Since 1989, Reach Out and Read has experienced a long and steady program growth that has been largely driven by medical providers learning about Reach Out and Read during their residency training and then seeking to carry it forward wherever they go next. Residents and other medical providers who encounter our program in one place often notice that with Reach Out and Read, their relationships with their patients improve. They notice that a beautiful, age-appropriate book is a bridge to many conversations and provides a dynamic tool to conduct developmental surveillance. Well-child checkup attendance often increases, as does clinic morale. Giving out books and talking about the important of regular shared reading during well-child checkups connects to why most pediatricians become pediatricians: to help provide children a foundation from which they can thrive.
Understanding this residency training trend that has led to our ongoing programmatic growth and, along with it, incremental systemic changes to pediatric care, we are now piloting our first ever Reach Out and Read training specifically designed for medical residents. Made possible in partnership with the Mother Cabrini Health Foundation, the Brindle Foundation, and other partners, we will be delivering and evaluating this new training in parts of Upstate New York, New Mexico, and Oklahoma.

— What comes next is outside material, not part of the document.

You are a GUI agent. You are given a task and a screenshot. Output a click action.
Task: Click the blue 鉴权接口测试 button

In this sample residency training video you can see how, when Reach Out and Read is delivered with fidelity, a medical provider is poised to build a connection with a family and support early relationship building. Reach Out and Read also provides a dynamic way for providers to conduct developmental surveillance, evaluating Bright Futures milestones at all visits from birth through 5 years. Giving a book early in the visit allows providers to observe fine and gross motor, cognitive, language, literacy, relational, and social-emotional development, thus helping to streamline the visit.

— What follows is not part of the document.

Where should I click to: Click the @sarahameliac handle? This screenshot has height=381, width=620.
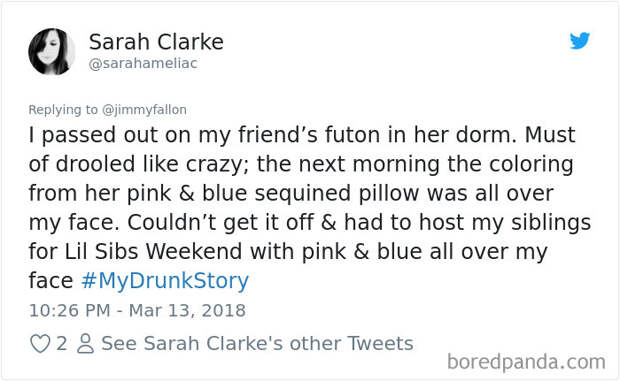click(x=143, y=63)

Speaking to the importance of the pilot residency training at University of New Mexico, Doctor Daniel Coles at Santa Fe Indian Hospital said that his practice was transformed when he first learned about Reach Out and Read:
“When a doctor in training is taught to discuss reading and to give out books, he or she learns how to empower families, a skill that is hard to teach and often neglected. Once I started telling parents about how regular reading with their kids could lower their risk for school frustration and failure, I realized that I could focus my discussions with families on other topics with the goal of empowering them to make healthy choices. My practice was transformed! I would go into each visit seeking opportunities to boost each family’s ability to take charge of their child’s health and the inroad to these discussions was gifting them a book which represents the power they have: just unfold the cover and get to the fun!”

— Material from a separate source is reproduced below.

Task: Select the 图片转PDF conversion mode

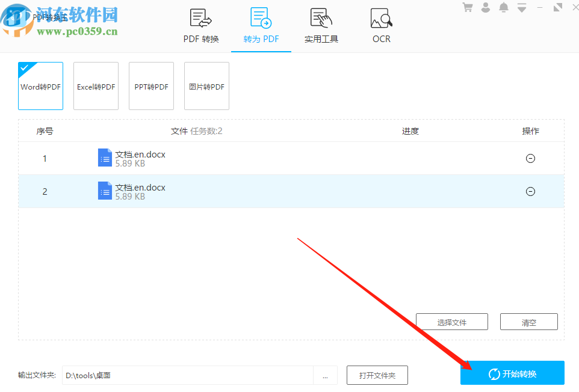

By piloting this new training across geographies and clinical sites where we serve rural and inner-city patients—and families that are longtime residents as well as recent refugees—we will also learn along the way how we can best leverage residency training to ensure that every child receives pediatric care that incorporates high-quality support for a child’s first and most important relationships.
Doctor Alexandria Caldwell, a Clinical Instructor in pediatrics at the University of Oklahoma Health Sciences Center and the director of this project says, “Our hope is to improve the care that residents provide in the exam room as it pertains to literacy promotion and promote early relational health through Reach Out and Read. We thought if we could design and then evaluate a curriculum tailored for trainees working with pediatric patients, that we could impact not only the patients they see in their continuity clinics, but the patients they see across their careers.”